If no specific environment file and/or storage folder is found, the standard one is used.

The detection of the right HTTP domain is done by using the $_SERVER['SERVER_NAME'] PHP variable.

Using multi domains in artisan commands

In order to distinguishing between domains, each artisan command accepts a new option: domain. E.g.:

php artisan list --domain=site1.com 

The command will use the corresponding domain settings.

About queues

The artisan commands queue:work and queue:listen commands have been updated to accept a new domain option.

php artisan queue:work --domain=site1.com 

As usual, the above command will use the corresponding domain settings.

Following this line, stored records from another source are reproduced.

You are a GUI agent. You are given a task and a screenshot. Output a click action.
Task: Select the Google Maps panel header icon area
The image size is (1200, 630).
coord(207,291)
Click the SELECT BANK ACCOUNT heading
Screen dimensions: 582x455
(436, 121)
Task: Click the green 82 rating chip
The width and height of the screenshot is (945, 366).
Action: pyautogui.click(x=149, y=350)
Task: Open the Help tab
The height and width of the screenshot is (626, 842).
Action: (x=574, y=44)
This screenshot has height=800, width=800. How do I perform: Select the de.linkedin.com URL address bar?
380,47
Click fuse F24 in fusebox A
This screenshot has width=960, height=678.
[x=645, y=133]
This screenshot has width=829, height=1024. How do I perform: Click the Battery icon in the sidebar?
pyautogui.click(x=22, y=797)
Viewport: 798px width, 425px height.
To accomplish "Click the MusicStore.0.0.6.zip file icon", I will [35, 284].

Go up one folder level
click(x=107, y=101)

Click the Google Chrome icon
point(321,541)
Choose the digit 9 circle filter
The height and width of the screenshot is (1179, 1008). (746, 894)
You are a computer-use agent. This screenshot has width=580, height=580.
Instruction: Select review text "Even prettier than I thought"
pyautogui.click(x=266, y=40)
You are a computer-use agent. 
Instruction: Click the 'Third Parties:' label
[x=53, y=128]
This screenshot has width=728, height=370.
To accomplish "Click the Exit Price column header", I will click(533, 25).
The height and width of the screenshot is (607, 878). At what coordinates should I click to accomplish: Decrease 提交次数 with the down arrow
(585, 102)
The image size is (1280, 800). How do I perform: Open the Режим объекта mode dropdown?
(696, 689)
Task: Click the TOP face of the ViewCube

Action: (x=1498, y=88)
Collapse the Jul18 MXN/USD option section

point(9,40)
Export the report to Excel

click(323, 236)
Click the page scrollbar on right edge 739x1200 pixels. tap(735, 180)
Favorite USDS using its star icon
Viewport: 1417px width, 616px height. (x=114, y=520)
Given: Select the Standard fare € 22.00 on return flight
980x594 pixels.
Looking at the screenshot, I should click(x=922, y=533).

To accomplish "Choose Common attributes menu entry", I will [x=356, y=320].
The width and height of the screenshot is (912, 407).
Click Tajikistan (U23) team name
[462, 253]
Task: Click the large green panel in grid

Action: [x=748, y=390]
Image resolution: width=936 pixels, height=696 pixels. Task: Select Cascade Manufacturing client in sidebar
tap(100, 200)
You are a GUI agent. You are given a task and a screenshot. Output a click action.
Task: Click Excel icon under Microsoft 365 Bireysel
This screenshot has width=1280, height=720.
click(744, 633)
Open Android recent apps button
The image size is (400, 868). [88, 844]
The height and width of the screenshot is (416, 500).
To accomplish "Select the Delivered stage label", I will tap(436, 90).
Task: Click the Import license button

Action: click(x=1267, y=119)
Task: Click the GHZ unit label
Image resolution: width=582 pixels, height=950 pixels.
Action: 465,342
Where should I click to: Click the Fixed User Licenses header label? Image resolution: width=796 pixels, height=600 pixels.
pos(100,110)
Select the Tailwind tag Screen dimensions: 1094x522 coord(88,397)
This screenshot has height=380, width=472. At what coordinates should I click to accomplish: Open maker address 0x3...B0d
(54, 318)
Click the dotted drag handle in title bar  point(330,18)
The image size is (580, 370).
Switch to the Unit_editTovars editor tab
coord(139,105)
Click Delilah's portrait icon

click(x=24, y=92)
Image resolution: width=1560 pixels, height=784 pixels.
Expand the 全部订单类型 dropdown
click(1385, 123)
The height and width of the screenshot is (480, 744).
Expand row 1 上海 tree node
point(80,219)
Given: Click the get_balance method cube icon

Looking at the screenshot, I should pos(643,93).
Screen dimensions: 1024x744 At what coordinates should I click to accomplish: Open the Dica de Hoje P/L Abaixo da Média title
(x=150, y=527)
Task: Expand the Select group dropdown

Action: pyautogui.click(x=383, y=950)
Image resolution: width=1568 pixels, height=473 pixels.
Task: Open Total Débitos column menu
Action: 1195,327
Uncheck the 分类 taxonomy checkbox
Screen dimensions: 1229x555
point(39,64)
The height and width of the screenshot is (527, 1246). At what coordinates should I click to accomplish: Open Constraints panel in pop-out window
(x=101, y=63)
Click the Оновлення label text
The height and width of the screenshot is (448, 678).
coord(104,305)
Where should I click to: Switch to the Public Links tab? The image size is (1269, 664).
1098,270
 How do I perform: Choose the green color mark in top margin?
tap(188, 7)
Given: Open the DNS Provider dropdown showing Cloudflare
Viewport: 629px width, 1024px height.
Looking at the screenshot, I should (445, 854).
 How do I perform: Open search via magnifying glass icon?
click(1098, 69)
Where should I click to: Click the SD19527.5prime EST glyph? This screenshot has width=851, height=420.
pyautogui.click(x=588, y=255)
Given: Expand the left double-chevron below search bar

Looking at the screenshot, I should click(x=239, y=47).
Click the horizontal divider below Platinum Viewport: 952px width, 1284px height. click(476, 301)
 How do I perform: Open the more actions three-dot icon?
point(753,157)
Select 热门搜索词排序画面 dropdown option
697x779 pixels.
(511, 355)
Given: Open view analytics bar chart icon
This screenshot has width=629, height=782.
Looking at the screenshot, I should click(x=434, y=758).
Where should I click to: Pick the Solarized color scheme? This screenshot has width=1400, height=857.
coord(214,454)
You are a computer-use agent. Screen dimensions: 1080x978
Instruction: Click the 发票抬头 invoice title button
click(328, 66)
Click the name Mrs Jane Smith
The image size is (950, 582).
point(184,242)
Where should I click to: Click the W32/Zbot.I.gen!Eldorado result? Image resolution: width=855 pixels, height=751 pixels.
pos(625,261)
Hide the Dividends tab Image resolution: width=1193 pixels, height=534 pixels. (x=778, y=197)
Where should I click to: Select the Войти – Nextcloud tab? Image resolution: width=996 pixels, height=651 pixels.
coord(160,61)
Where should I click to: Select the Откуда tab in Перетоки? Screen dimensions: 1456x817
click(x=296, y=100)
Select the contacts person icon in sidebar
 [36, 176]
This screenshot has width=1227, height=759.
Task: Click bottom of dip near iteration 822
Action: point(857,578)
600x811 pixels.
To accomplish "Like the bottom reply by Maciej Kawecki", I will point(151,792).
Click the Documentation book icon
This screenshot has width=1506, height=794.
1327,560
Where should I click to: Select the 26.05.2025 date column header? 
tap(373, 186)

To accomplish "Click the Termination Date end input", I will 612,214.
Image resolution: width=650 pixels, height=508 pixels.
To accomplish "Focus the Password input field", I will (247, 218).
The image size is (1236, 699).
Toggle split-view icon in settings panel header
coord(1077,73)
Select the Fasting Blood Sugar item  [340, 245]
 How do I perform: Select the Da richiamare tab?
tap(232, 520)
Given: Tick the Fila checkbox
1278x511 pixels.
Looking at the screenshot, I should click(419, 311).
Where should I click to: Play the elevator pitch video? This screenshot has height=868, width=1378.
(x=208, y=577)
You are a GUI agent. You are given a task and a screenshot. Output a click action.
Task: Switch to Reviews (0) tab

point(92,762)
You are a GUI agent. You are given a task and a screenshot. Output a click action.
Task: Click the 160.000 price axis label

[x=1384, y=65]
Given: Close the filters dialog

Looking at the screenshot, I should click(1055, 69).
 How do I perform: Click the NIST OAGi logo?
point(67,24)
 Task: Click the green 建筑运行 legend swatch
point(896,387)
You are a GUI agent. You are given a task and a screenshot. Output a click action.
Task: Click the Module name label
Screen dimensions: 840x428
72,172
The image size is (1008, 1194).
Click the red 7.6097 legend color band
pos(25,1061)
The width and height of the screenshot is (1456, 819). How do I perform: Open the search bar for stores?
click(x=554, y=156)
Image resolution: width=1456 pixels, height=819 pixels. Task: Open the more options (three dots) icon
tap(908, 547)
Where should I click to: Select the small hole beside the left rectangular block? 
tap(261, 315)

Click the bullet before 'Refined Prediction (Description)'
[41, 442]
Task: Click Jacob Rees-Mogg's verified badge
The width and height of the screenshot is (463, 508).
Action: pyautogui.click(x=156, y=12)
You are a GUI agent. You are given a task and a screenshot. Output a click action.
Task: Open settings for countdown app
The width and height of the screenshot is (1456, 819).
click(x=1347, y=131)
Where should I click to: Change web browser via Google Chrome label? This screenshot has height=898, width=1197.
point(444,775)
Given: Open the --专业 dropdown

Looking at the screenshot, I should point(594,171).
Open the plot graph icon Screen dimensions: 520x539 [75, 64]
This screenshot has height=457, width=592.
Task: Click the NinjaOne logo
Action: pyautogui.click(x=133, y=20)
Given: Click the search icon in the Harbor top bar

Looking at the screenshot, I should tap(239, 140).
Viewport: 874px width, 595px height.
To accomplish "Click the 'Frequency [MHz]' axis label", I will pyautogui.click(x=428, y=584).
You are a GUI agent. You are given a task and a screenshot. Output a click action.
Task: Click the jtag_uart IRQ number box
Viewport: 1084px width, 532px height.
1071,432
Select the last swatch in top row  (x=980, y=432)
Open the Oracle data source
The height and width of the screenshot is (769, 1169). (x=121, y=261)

Keep in mind that if, for example, you are using the database driver and you have two domains sharing the same db, you should use two distinct queues if you want to manage the jobs of each domain separately.

For example, you could:

  • put in your .env files a default queue for each domain, e.g. QUEUE_DEFAULT=default1 for site1.com and QUEUE_DEFAULT=default2 for site2.com
  • update the queue.php config file by changing the default queue accordingly:
'database' => [
    'driver' => 'database',
    'table' => 'jobs',
    'queue' => env('QUEUE_DEFAULT','default'),
    'retry_after' => 90,
],
  • launch two distinct workers
 php artisan queue:work --domain=site1.com --queue=default1

and

 php artisan queue:work --domain=site1.com --queue=default2

Obviously, the same can be done for each other queue driver, apart from the sync driver.